-- GOAL OF THE EXERCISE --
Reproduce the items verbatim, beginning at the line that contains "Select the 'Major" and continuing through the end of the items. Omit the pictures from your answer.

## Begin SUPPLIED ENTRIES

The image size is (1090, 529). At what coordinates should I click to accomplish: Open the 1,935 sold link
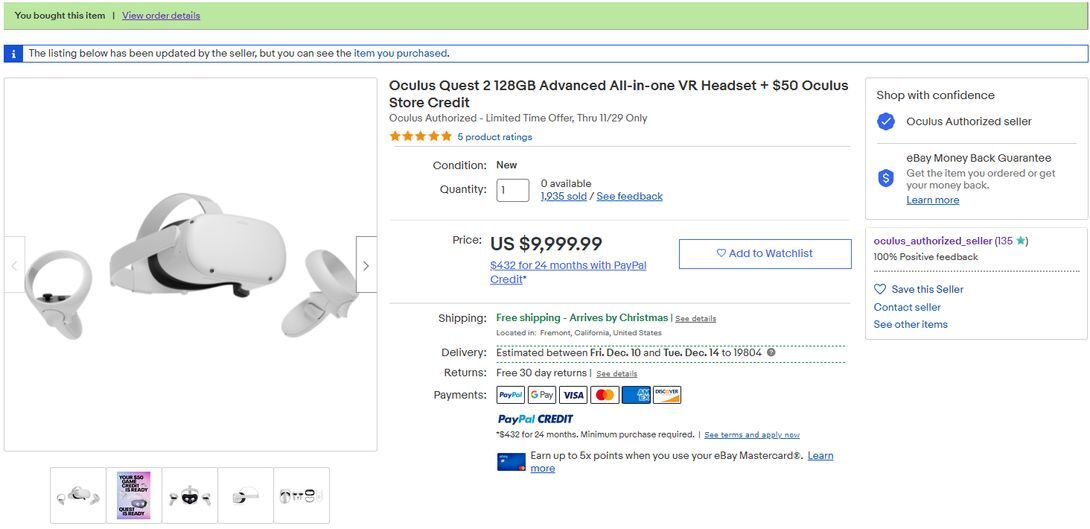click(x=564, y=197)
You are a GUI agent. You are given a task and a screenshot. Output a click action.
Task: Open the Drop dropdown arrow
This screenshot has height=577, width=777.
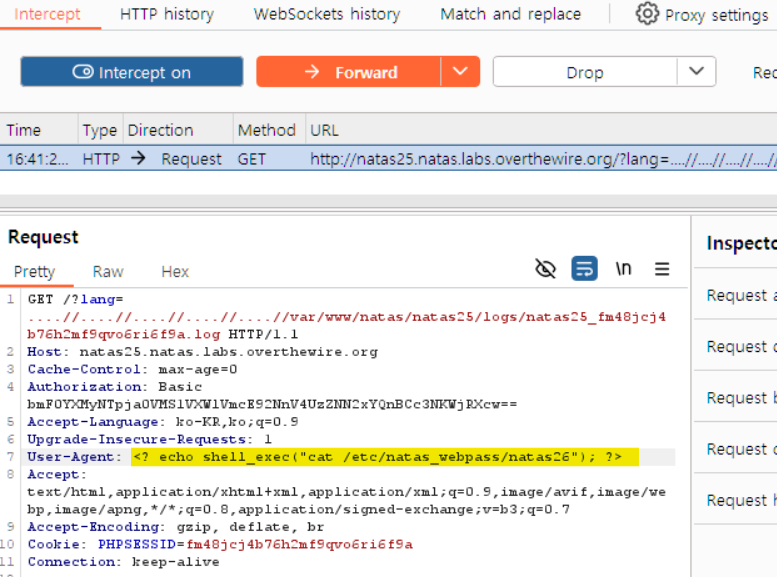click(696, 72)
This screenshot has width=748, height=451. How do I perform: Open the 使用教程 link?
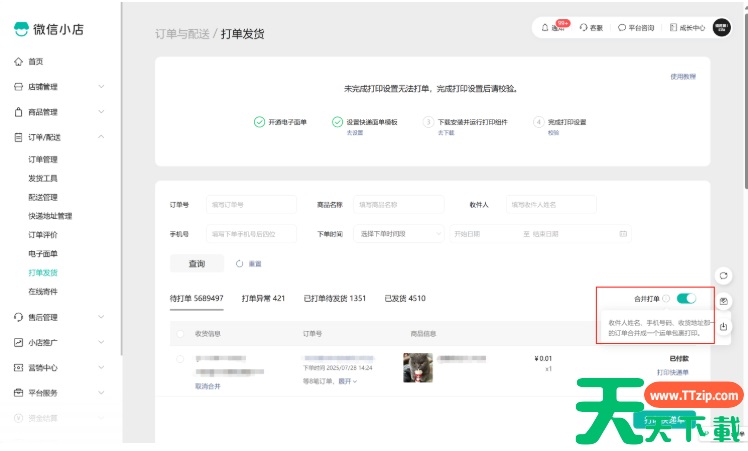click(x=683, y=76)
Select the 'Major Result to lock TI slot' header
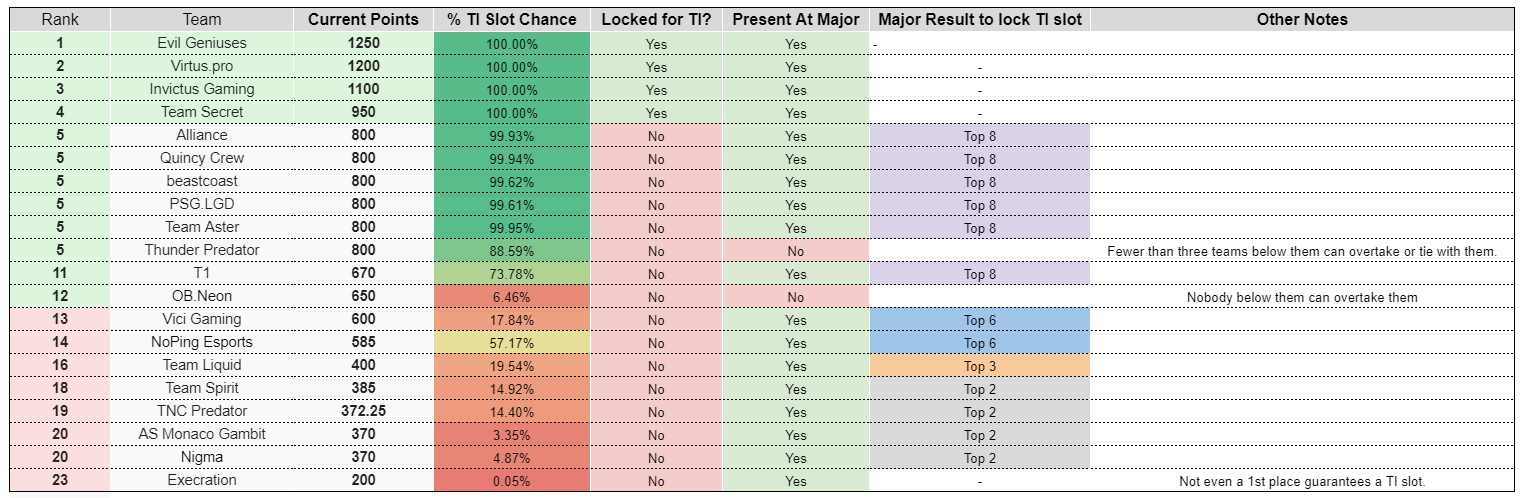Image resolution: width=1527 pixels, height=498 pixels. click(980, 20)
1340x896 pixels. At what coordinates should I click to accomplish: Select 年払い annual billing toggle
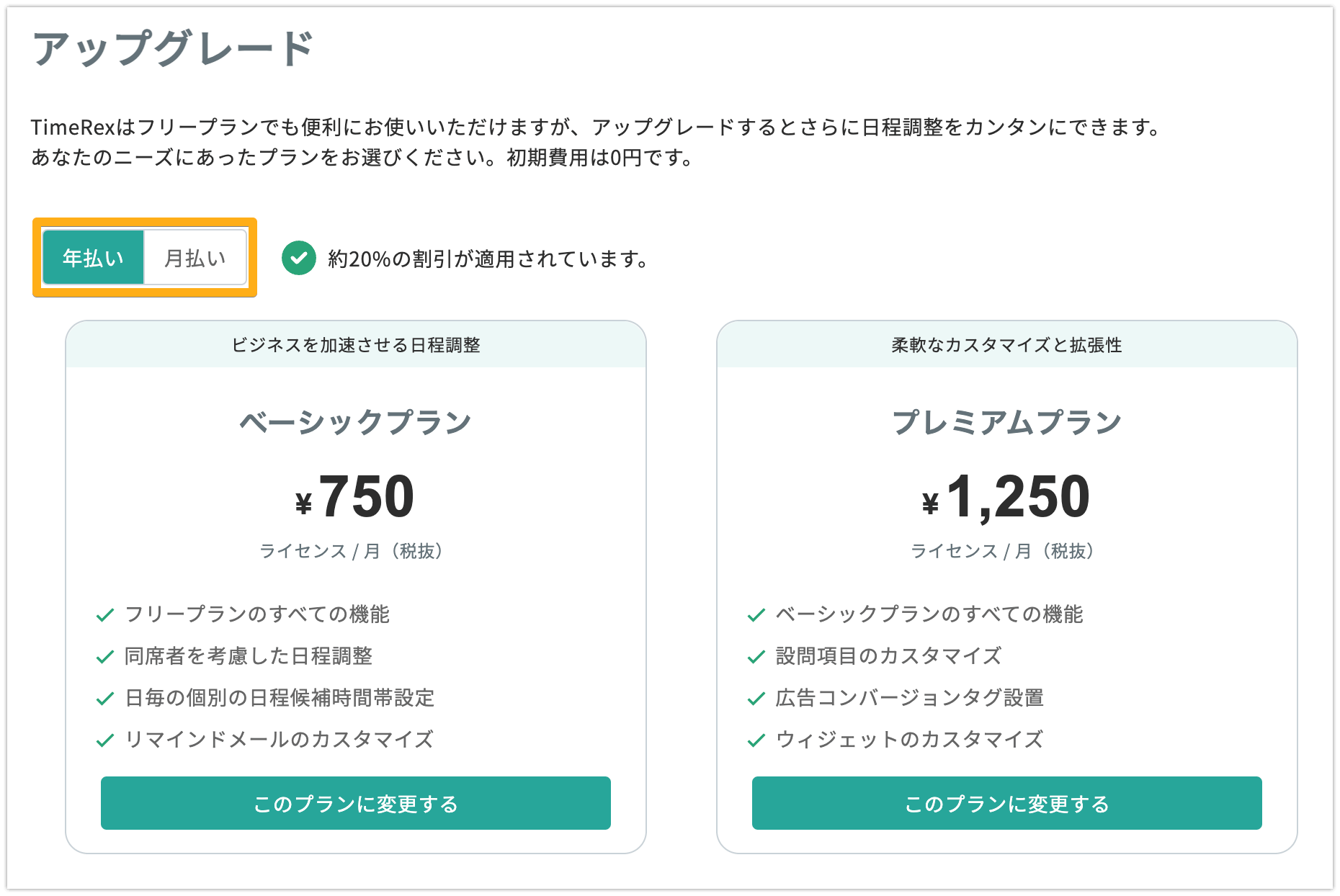click(94, 257)
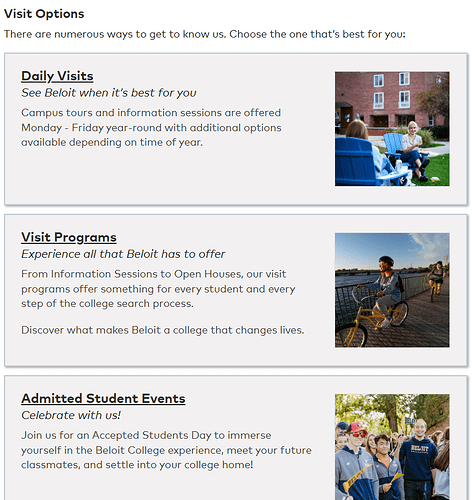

## End SUPPLIED ENTRIES

-- EXERCISE RESPONSE --
Select the 'Major Result to lock TI slot' header
Image resolution: width=1527 pixels, height=498 pixels. click(980, 20)
1340x896 pixels. At what coordinates should I click to accomplish: Select 年払い annual billing toggle
click(94, 257)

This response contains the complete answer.